EU President Donald Tusk said that according to Turkish estimates another three million potential refugees may come from the Syrian city of Aleppo and surrounding areas.
"Work on a structured EU-wide approach to resettlement shall be stepped up," the commission said after pointing out it would support existing European schemes which "could enable refugees in Turkey to enter the EU in an orderly manner."
Despite opposition from some member states, the EU has also pledged to relocate 160,000 asylum seekers throughout the bloc from overstretched Greece and Italy.
EU officials see cooperation with Turkey, which is a gateway to Europe from Middle East war zones, as crucial to tackle the worst refugee crisis since World War II.
Under the plan, the EU said "it intends to support Turkey to strengthen its capacity to combat migrant smuggling, notably reinforcing the Turkish coastguard patrolling and surveillance capacitites."
Turkey would meanwhile boost its coastguard's interception capacities, increase patrols and work more with its counterparts from Greece, the first European destination for refugees.
Ankara would also work towards integrating its refugees into the broader society by offering them jobs as well as health and education services, it said.
At present, Turkey does not give Syrians fleeing civil war at home refugee status, but refers to them as "guests".

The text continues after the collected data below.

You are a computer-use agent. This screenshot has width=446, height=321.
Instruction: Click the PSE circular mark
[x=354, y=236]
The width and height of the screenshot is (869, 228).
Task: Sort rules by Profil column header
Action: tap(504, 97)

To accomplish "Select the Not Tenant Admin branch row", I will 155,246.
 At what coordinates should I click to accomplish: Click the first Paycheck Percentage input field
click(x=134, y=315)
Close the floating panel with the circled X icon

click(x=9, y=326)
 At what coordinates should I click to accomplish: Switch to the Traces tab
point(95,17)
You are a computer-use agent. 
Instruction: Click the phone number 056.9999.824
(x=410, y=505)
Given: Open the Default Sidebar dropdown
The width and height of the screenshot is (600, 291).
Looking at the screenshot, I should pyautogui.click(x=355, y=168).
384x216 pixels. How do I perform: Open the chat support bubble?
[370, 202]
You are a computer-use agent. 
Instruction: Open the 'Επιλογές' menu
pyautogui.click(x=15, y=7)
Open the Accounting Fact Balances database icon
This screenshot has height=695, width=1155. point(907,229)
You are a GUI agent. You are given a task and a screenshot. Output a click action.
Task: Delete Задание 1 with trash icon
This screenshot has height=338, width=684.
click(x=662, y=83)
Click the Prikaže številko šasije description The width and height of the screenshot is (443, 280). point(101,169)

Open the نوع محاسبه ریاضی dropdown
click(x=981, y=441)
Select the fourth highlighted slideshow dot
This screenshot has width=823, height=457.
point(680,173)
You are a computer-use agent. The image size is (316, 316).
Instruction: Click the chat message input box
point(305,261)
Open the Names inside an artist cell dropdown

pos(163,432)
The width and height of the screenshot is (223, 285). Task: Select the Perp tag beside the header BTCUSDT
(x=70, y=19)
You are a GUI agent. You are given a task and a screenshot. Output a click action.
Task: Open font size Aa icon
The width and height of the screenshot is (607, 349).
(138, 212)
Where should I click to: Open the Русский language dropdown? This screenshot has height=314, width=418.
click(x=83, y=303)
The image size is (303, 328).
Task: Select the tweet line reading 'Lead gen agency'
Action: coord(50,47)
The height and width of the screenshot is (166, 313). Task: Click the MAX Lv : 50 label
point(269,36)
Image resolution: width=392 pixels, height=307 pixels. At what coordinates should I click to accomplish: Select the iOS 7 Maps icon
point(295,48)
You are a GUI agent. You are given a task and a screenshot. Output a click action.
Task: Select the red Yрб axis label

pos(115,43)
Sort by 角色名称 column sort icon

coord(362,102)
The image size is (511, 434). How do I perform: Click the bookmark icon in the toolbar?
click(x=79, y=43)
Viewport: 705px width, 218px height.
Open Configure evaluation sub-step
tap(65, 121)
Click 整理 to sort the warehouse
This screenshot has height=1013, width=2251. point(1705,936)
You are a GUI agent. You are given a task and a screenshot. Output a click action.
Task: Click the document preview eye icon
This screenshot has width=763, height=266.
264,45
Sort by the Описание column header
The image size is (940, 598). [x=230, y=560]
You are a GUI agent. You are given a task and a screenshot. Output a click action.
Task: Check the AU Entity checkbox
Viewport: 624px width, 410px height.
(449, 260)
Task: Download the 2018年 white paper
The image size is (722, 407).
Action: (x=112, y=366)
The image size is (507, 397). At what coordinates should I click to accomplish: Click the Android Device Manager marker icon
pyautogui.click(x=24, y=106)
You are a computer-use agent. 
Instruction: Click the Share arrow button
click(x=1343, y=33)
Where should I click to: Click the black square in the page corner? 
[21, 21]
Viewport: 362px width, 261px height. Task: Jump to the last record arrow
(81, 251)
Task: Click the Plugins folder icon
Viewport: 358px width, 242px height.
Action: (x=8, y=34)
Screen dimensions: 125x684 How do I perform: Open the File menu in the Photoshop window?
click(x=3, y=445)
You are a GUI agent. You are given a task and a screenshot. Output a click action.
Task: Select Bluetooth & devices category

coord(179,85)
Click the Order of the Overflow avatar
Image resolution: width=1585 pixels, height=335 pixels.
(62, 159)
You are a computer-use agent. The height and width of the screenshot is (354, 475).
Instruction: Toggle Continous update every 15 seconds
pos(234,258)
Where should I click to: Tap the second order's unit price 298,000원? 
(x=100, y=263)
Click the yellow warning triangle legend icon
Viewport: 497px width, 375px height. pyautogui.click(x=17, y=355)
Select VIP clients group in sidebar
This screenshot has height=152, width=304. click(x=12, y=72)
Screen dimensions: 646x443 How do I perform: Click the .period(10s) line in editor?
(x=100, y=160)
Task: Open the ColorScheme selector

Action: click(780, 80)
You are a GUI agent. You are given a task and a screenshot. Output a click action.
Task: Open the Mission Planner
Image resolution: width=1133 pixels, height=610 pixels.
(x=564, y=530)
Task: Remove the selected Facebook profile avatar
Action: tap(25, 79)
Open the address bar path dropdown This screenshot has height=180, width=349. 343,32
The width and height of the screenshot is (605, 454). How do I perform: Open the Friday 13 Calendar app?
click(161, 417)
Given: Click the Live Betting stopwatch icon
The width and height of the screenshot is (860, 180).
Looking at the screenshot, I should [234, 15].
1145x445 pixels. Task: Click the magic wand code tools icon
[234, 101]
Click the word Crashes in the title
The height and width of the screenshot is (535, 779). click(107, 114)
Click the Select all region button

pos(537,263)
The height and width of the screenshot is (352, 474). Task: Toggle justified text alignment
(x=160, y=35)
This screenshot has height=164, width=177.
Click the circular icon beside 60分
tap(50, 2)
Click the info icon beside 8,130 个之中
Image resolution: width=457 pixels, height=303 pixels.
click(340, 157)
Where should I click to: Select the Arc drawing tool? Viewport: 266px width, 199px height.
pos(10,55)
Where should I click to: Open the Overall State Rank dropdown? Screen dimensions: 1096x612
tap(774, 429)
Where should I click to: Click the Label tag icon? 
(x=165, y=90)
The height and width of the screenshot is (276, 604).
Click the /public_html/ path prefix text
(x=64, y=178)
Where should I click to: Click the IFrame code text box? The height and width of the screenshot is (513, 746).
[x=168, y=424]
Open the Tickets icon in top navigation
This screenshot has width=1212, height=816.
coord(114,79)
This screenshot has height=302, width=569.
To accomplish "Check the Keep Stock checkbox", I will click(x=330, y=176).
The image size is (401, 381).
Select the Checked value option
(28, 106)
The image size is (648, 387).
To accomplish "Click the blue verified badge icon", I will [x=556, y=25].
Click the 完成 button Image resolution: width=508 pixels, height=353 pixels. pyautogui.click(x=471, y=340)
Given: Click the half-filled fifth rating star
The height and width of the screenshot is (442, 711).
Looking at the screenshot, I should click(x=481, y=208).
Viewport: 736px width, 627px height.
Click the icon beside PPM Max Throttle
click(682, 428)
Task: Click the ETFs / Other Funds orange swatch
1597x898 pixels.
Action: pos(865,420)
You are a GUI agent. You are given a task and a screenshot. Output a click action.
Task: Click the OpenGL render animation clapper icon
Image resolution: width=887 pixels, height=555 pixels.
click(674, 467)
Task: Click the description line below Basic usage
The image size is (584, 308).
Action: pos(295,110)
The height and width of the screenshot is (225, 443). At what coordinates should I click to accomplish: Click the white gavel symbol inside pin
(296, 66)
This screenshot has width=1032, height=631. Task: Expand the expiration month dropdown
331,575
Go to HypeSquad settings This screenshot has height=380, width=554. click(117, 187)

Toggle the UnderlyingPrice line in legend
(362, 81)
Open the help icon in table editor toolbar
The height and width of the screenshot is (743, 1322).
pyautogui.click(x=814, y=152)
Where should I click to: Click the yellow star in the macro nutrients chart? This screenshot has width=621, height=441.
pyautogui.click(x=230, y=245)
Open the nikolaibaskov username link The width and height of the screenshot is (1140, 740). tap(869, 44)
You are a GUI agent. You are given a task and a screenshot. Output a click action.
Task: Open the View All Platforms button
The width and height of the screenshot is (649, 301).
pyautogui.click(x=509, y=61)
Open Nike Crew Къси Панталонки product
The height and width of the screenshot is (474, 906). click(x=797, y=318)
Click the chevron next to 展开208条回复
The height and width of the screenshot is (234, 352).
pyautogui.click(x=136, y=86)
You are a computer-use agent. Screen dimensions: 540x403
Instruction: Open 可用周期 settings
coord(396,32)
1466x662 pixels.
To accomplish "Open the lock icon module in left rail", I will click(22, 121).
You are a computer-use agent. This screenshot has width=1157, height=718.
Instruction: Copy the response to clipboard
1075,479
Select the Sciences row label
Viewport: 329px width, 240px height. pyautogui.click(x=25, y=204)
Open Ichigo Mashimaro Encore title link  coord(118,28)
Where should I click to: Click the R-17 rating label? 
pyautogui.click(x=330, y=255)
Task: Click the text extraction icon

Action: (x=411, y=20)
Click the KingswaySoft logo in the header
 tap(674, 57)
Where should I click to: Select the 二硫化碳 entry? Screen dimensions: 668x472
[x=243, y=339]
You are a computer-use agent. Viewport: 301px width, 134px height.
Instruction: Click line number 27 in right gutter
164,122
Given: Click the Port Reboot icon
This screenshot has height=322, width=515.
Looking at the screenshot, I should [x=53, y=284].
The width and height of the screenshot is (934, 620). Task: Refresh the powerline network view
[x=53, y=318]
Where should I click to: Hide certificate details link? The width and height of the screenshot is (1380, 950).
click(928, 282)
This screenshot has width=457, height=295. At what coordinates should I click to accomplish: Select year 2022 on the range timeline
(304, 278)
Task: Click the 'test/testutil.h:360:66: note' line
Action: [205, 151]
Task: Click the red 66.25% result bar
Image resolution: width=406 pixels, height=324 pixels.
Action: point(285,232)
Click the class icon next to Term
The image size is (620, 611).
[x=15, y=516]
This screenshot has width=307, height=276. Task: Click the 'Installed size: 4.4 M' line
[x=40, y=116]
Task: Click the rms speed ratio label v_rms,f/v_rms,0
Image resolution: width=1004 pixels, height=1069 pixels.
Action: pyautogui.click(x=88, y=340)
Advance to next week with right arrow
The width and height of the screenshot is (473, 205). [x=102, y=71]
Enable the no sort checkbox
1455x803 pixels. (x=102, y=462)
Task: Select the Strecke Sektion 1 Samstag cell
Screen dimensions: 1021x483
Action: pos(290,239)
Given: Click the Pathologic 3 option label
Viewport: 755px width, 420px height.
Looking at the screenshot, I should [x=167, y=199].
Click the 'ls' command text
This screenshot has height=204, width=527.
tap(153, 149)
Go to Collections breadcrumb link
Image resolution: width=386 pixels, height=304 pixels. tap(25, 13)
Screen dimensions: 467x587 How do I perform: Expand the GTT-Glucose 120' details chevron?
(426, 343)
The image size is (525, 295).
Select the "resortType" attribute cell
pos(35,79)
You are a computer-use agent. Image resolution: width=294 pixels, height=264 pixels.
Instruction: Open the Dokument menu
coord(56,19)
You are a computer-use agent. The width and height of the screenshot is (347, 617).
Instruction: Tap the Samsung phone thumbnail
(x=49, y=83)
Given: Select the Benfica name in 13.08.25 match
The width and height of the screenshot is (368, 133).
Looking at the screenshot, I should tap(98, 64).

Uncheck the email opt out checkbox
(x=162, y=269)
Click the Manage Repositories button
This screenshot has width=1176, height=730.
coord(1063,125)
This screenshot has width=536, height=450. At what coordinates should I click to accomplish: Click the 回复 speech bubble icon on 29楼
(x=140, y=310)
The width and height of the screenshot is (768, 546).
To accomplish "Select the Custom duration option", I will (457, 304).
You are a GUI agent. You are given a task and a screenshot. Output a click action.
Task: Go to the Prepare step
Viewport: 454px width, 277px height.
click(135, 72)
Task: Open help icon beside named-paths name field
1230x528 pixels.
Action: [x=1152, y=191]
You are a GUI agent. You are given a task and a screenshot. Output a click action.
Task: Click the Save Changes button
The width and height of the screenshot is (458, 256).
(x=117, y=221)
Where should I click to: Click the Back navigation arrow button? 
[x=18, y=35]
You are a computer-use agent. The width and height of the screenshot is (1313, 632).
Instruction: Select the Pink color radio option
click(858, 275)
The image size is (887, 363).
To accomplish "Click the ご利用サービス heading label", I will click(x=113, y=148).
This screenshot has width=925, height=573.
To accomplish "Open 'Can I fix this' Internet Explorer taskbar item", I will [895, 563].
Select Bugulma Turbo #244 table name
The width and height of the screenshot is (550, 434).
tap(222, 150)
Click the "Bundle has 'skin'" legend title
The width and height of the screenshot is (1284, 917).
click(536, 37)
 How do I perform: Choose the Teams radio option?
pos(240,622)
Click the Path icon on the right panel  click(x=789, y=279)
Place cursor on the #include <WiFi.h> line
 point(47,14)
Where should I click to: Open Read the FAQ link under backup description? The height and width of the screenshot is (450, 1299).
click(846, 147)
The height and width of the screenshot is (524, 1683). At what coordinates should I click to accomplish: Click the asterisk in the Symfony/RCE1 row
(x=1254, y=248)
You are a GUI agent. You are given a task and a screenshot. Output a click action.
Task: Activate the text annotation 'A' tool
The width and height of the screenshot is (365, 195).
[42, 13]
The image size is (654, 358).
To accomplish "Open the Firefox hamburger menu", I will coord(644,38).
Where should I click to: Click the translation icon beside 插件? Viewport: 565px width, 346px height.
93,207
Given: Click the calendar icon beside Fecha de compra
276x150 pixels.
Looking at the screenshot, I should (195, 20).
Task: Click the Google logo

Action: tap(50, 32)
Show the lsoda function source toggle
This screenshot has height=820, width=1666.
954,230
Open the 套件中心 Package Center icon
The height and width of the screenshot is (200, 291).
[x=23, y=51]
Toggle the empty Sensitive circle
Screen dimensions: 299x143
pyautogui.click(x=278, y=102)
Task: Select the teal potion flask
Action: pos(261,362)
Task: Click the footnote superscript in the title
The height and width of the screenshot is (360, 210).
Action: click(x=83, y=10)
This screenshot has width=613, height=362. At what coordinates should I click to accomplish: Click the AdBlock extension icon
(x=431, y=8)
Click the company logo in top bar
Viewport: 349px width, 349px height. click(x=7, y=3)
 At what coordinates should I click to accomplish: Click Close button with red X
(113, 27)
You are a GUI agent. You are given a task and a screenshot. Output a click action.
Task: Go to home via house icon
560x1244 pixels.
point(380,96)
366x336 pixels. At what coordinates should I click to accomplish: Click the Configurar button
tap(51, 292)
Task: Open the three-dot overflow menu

"EU funding can be used to support such measures," it added.
Turkey would also try to help refugees gain access to shelters and build new ones. "In this respect, priority will be given to the opening of six new refugee reception centres built with EU co-funding," it said.
EU sources said earlier that EU foreign policy chief Federica Mogherini and EU enlargement commission Johannes Hahn joined the Juncker-Erdogan talks to discuss Turkey's controversial calls for a safe zone in northern Syria where refugees could take shelter from the bloody conflict.
Critics say Turkey appears to be pushing the idea because it fears gains by Kurdish rebels along the border would bolster Kurds, who they fear will seek their own homeland in eastern Turkey.
Officials from the commission, the executive of the 28-nation bloc, will follow up on the plan with a visit to Turkey on Wednesday, the source said.
Migration commissioner Dimitris Avramopoulos will travel to Turkey next week.
Tusk told the parliament that Erdogan, a fierce opponent of President Bashar al-Assad, informed him that millions more refugees would flee Syria if Assad wins the four-year civil war.